Could you rewrite the listing, starting at the line that contains "Gwangalli (212, 150)" and ending at the last line, changing "Subscribe" to "Sign up" and leaving everything else untouched? Give back only those lines.

### Material provided
++++++
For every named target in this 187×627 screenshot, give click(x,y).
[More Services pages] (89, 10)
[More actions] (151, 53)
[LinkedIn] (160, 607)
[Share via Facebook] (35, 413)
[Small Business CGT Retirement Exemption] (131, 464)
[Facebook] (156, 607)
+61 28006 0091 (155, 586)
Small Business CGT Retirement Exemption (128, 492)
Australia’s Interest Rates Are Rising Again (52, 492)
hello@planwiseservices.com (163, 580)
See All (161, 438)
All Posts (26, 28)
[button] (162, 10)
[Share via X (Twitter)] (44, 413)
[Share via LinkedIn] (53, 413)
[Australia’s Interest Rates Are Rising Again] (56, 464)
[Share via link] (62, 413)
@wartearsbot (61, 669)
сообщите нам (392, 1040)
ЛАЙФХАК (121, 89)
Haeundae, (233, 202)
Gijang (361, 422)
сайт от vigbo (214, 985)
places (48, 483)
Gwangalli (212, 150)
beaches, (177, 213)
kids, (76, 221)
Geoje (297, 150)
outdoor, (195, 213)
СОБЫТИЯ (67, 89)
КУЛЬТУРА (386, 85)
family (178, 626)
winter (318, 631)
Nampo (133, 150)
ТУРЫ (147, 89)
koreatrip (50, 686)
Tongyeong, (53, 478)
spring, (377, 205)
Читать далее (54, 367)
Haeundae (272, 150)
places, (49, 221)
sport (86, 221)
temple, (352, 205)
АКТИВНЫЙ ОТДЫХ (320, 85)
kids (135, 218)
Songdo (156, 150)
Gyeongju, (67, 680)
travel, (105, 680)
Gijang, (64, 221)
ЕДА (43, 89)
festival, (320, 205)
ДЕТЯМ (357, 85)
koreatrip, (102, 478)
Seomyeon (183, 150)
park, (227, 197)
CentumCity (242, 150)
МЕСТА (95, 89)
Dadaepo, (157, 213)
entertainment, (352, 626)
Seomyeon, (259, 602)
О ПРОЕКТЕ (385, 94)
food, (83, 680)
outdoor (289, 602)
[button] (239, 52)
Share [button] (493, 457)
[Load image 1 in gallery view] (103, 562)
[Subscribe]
++++++
### Exercise solution
Gwangalli (212, 150)
beaches, (177, 213)
kids, (76, 221)
Geoje (297, 150)
outdoor, (195, 213)
СОБЫТИЯ (67, 89)
КУЛЬТУРА (386, 85)
family (178, 626)
winter (318, 631)
Nampo (133, 150)
ТУРЫ (147, 89)
koreatrip (50, 686)
Tongyeong, (53, 478)
spring, (377, 205)
Читать далее (54, 367)
Haeundae (272, 150)
places, (49, 221)
sport (86, 221)
temple, (352, 205)
АКТИВНЫЙ ОТДЫХ (320, 85)
kids (135, 218)
Songdo (156, 150)
Gyeongju, (67, 680)
travel, (105, 680)
Gijang, (64, 221)
ЕДА (43, 89)
festival, (320, 205)
ДЕТЯМ (357, 85)
koreatrip, (102, 478)
Seomyeon (183, 150)
park, (227, 197)
CentumCity (242, 150)
МЕСТА (95, 89)
Dadaepo, (157, 213)
entertainment, (352, 626)
Seomyeon, (259, 602)
О ПРОЕКТЕ (385, 94)
food, (83, 680)
outdoor (289, 602)
[button] (239, 52)
Share [button] (493, 457)
[Load image 1 in gallery view] (103, 562)
[Sign up]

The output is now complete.